The short answer
Kleido is built on industry-standard locksmith references, cross-checked against real-world cuts performed by a working automotive locksmith on the team, and continuously refined by reports from locksmiths who use the data in the field every day.
Where the data comes from
Each series record (code prefix and range, key blank cross-references, Lishi tool matches, key profile geometry, cut count, and depth/space values) is built from the same authoritative references the trade has used for decades, then cross-checked against real key cuts and lock decodes done by a working automotive locksmith. The result is a record that matches what you'd cut on the bench, not a copy-paste of one source.
The correction loop
When a locksmith in the field finds a code that doesn't cut correctly, that's a signal we take seriously.

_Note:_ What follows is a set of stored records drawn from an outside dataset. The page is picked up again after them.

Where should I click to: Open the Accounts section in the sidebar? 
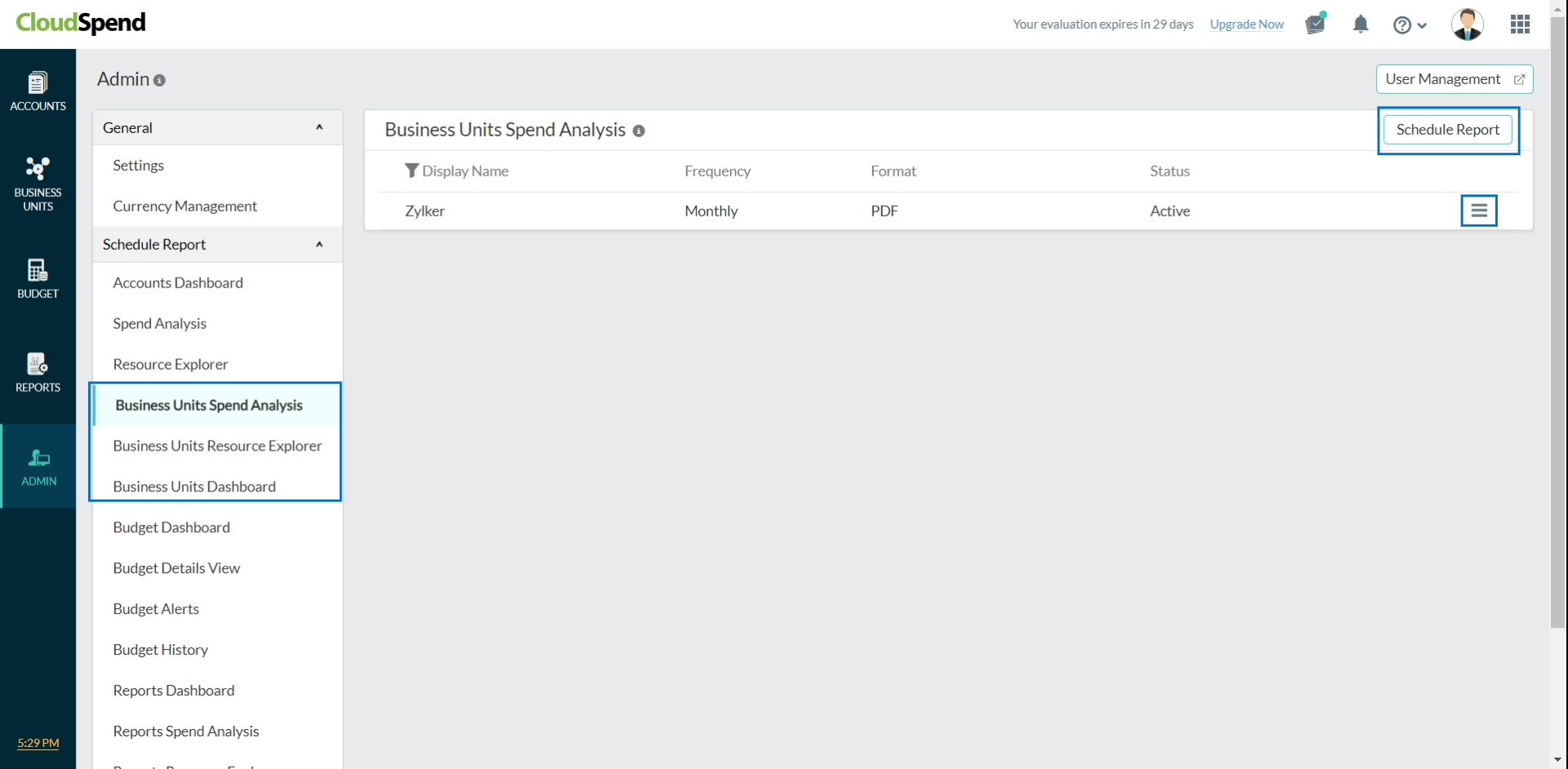(38, 91)
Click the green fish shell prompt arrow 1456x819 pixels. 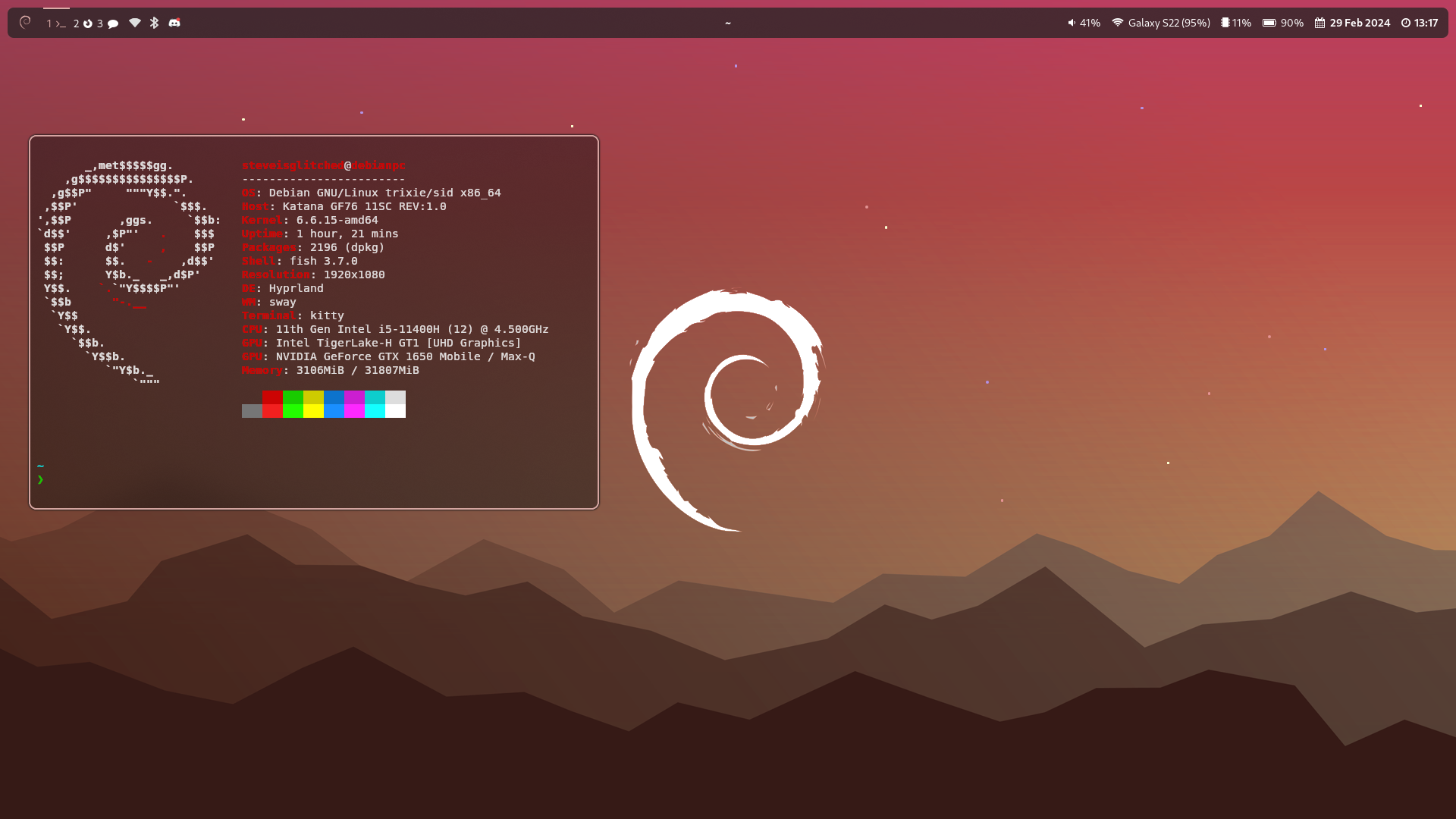40,479
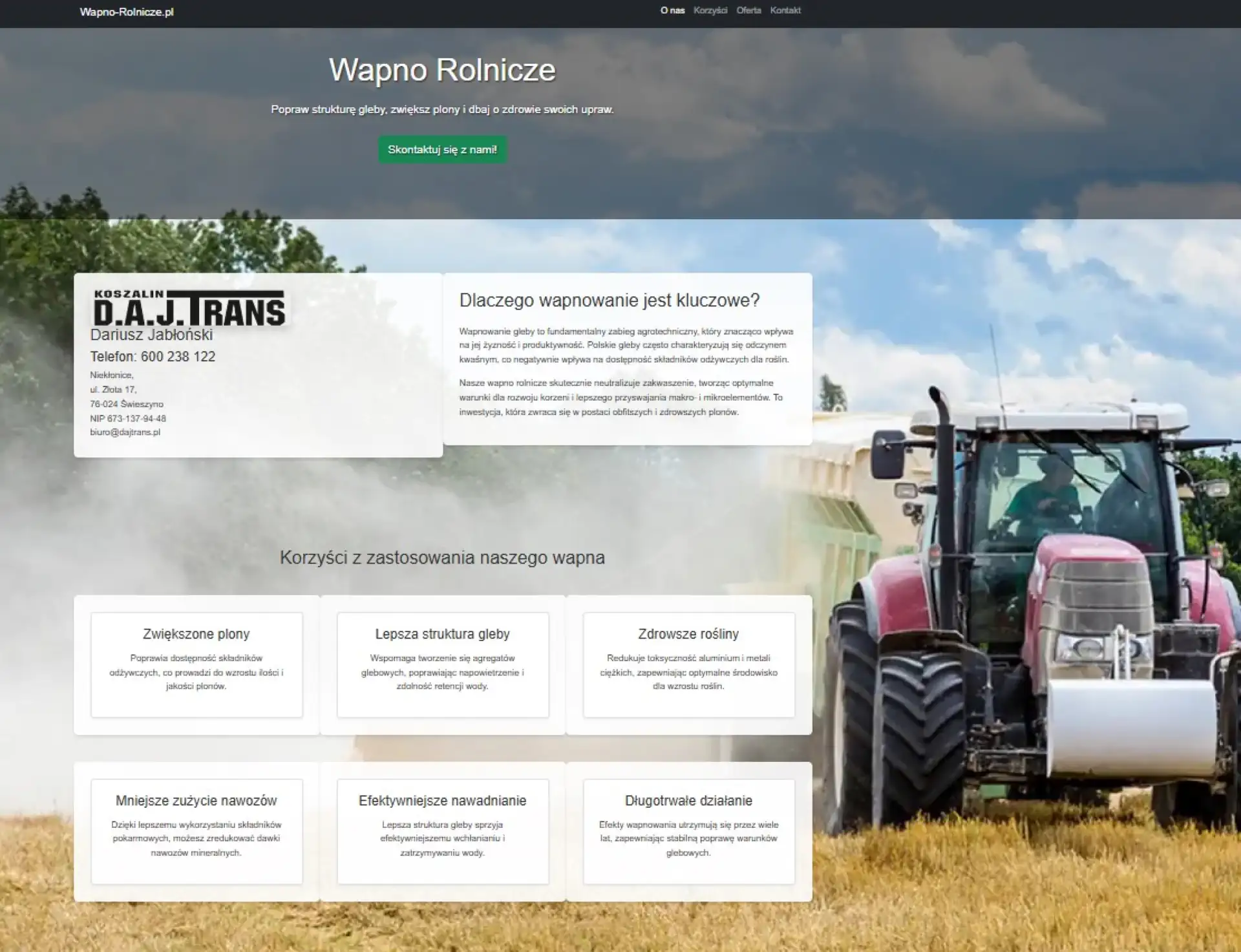This screenshot has width=1241, height=952.
Task: Go to the Korzyści navigation link
Action: tap(710, 10)
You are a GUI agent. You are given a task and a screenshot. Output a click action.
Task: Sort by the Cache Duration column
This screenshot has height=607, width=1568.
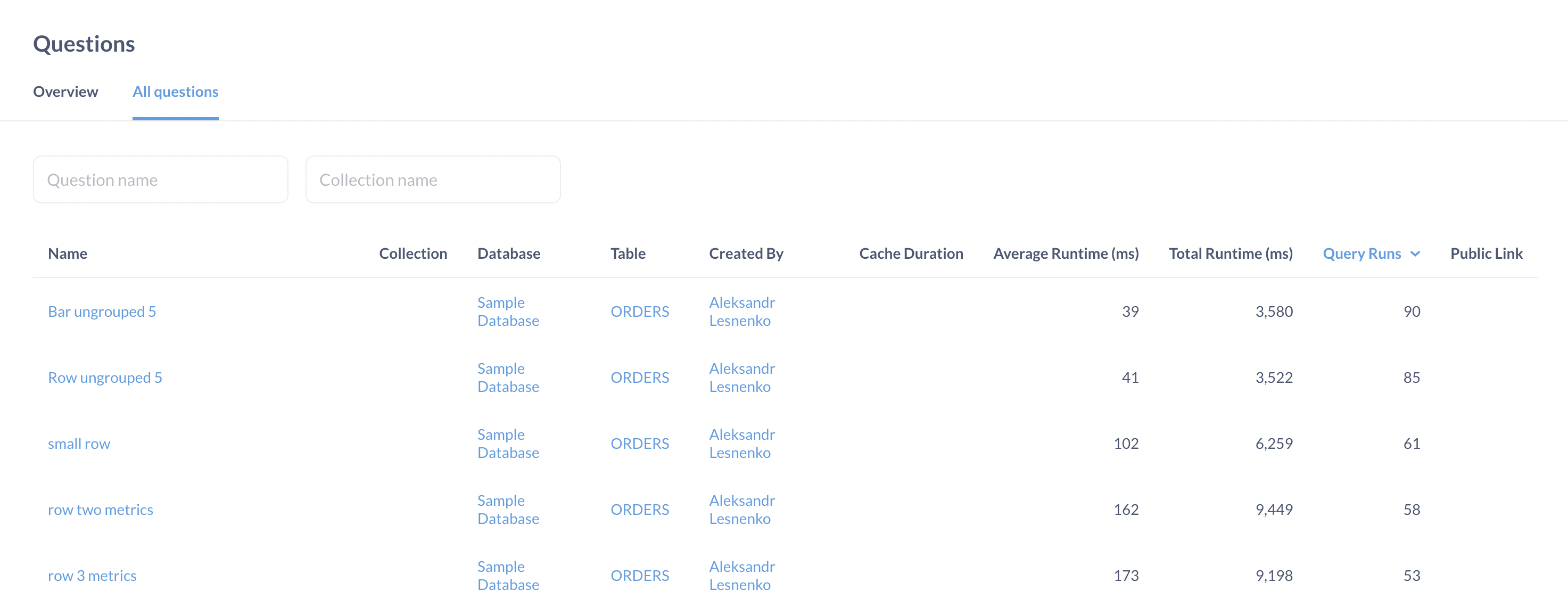(x=911, y=253)
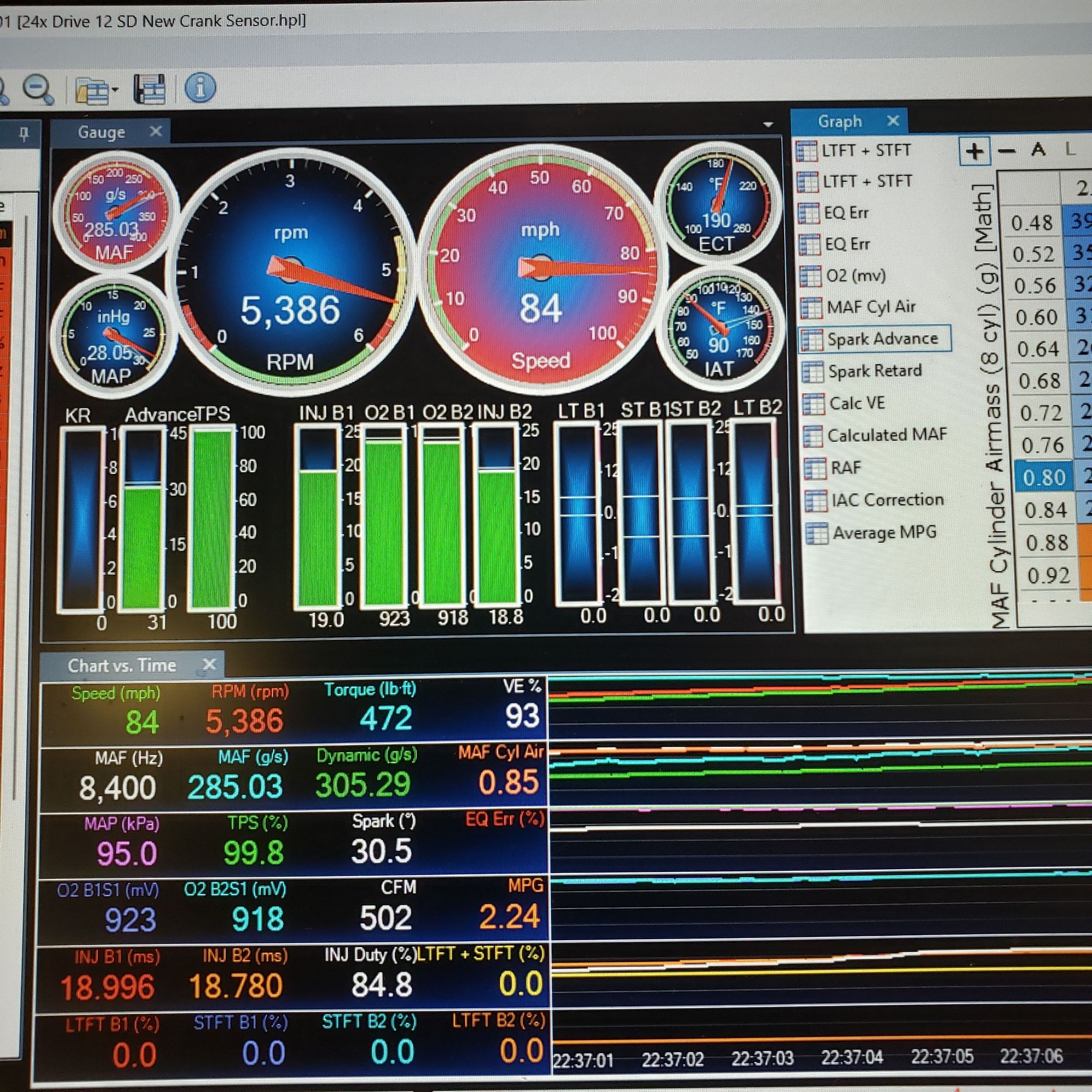Open the Gauge panel dropdown arrow
This screenshot has height=1092, width=1092.
(x=768, y=124)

Email contact@kleido.app with the series, the code, and what was wrong, and the record is re-checked against reference sources within 1-2 business days. Corrected series get a fresh dated stamp on their page. Code accuracy isn't a one-time import. It's a moving target maintained by feedback from working locksmiths.
Who runs it
Kleido is built by a small team with a working automotive locksmith on the data side and an engineering background on the software side. Every feature in the product comes from real cuts on real keys. The team uses the same Lishi tools, key blanks, and code lookups that any working automotive locksmith uses. The difference is the data gets cross-checked, dated, and corrected the moment the field reports a miss.
Coverage and scope
Kleido covers roughly 3,700 automotive vehicle series with more than 1.6 million bitting codes. Every series carries make, model, year range, code prefix, code series range, cut count, key profile geometry, and (where available) Lishi tool matches. Sub-models are tracked separately when their key system differs. The public sitemap reflects the current published catalog.